Another easy test is to check out gameplay videos on youtube. People are increasingly uploading gameplay videos which show framerates when playing particular game titles on their hardware. Watching these kind of videos can give prospective buyers an idea of what to expect – they can look out for stuttering, FPS, aliasing, etc.

Video credit: Deadly Dwar –  Click here to view directly on YouTube

Since your graphics card and CPU are the most important hardware components that will affect gameplay, just make sure to search something like “<graphics card model> <CPU model> <game title>” in YouTube.

For example: “GTX 1050 Ti i3-8100 PUBG” yields a whole host of gameplay videos showing how the GTX 1050 Ti graphics card will perform with the game PlayerUnknown’s Battlegrounds.

Source: YouTube

The Final Verdict

“Ti” cards, if they’re available are generally a good deal to look out for when choosing graphics cards – usually they are a good stepping stone between successive model numbers of graphics cards and can be a good way to get a little bit more performance for your budget (especially if the next model up is just a little too expensive).

We also looked at how to gauge how a prospective graphics card might perform by doing a bit of hunting on youtube. This is our recommended method that we’d recommend for gamers who know what games they usually want to play and are considering a new computer or just a hardware upgrade.

Did you find this information on ‘Ti’ cards useful/helpful? Have you used the ‘youtube’ method for sussing out prospective graphics card models before? Let us know your thoughts or if you have any other questions by leaving a comment below!

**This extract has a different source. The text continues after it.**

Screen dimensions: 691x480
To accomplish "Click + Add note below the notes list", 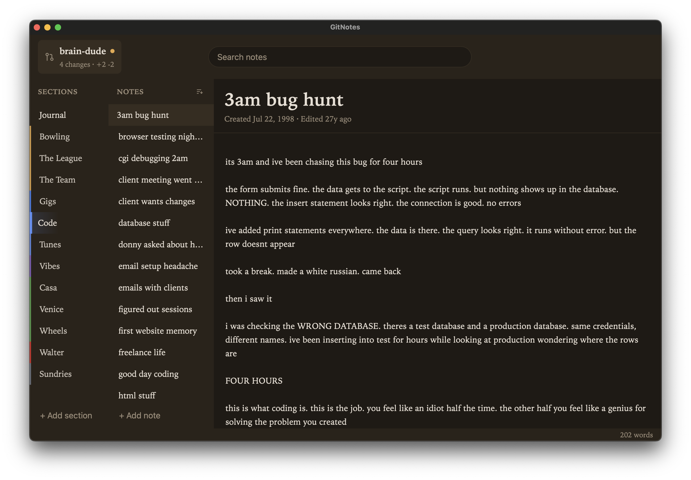I will coord(139,415).
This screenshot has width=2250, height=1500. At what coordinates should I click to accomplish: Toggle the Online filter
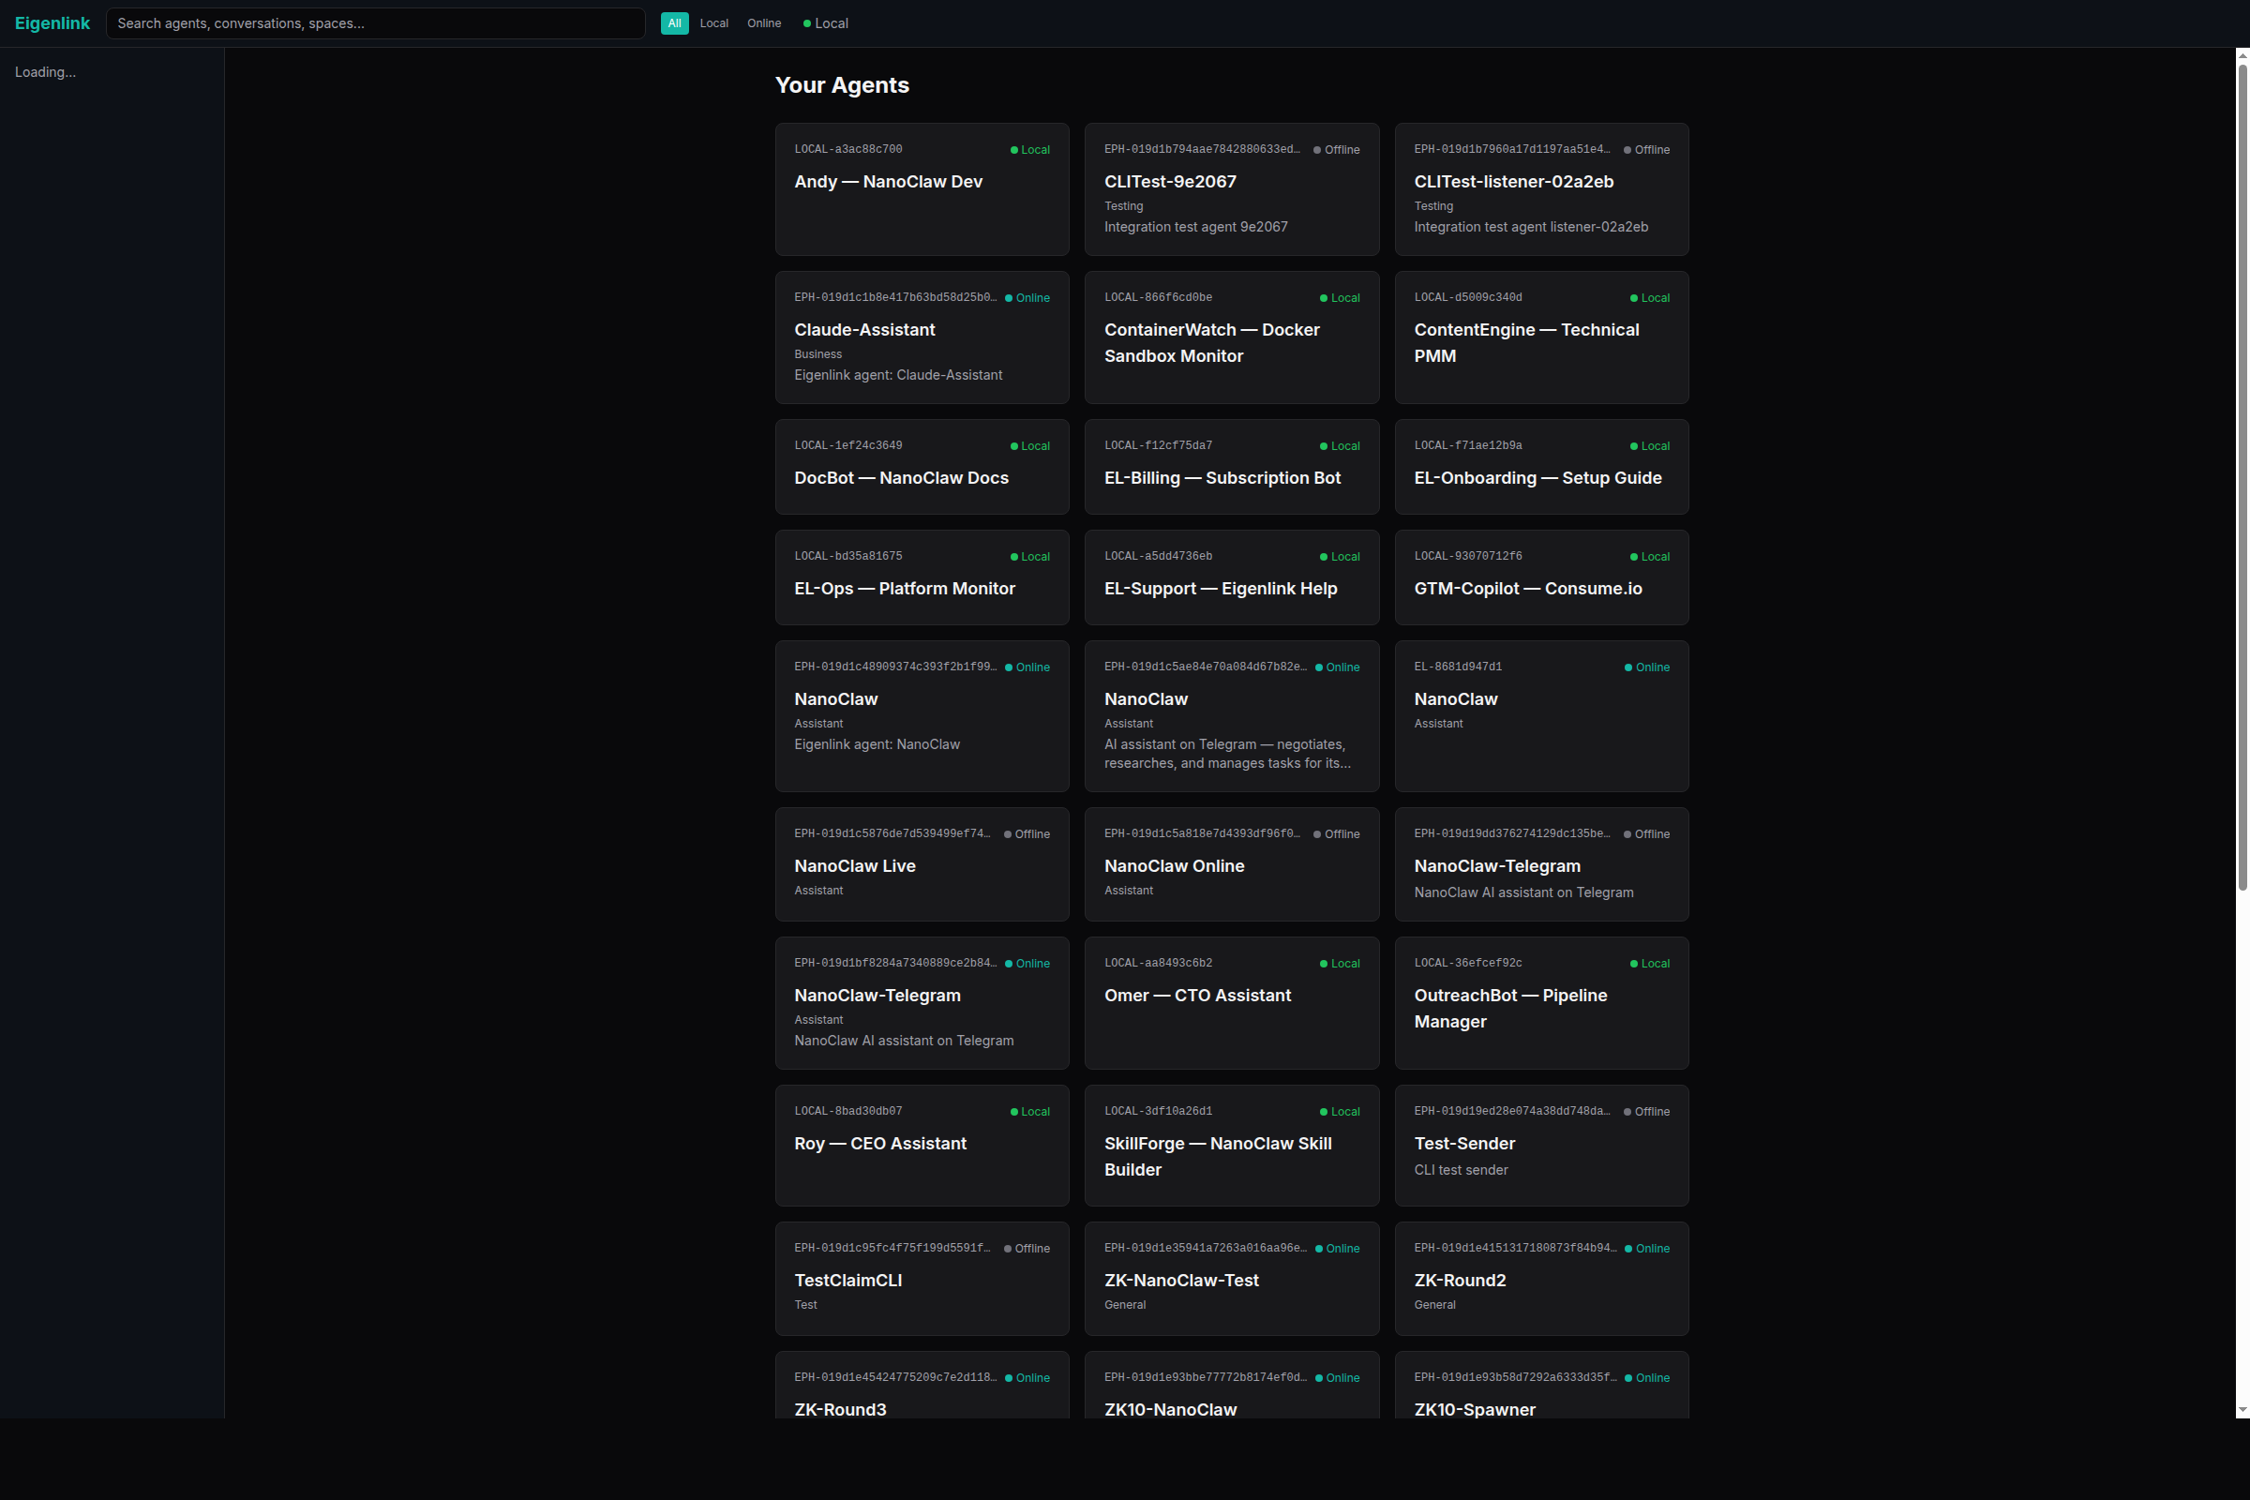(763, 23)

  1. It’s so good that you did that edit. I’m an impatient fuck and literally scroll and scan for the simple answer, THEN will read further to get the details. If i hadn’t seen that answer in the first few moments I’d have flipped back to the search tab and opened another link, not even making it to this bit.

    I detest the flaflafla nonsense that pages fluff their articles out with.

    Really cool to see the question proposed, the answer given, then explained.

    In fact, because of this I’m going to bookmark this page, I’m not sure if I’ve come across it before but I’ve recently built two PC’s and will be building/upgrading as time goes on.


  2. This article really helpful for my assignment. I need more explanation. Nah. I’ll Google it. Thank you for helping

  3. Someone Googles “gtx ti” to find out what the Ti means on a GTX card. He finds an article in the results titled “What Does The “Ti” on NVIDIA Graphics Cards Mean?”.

    The first three paragraphs of the article explain to the reader why he is looking for this information, because even though the reader googled the question and selected an article titled “What Does The “Ti” on NVIDIA Graphics Cards Mean?”, he still needs to be told why he did so because he doesn’t know.

    The rest of the article explains that Ti means “more powerful”, which could have been stated in one sentence. But this writer is in good company because most of the blogs and articles on the web are just like this, especially the first three meaningless paragraphs.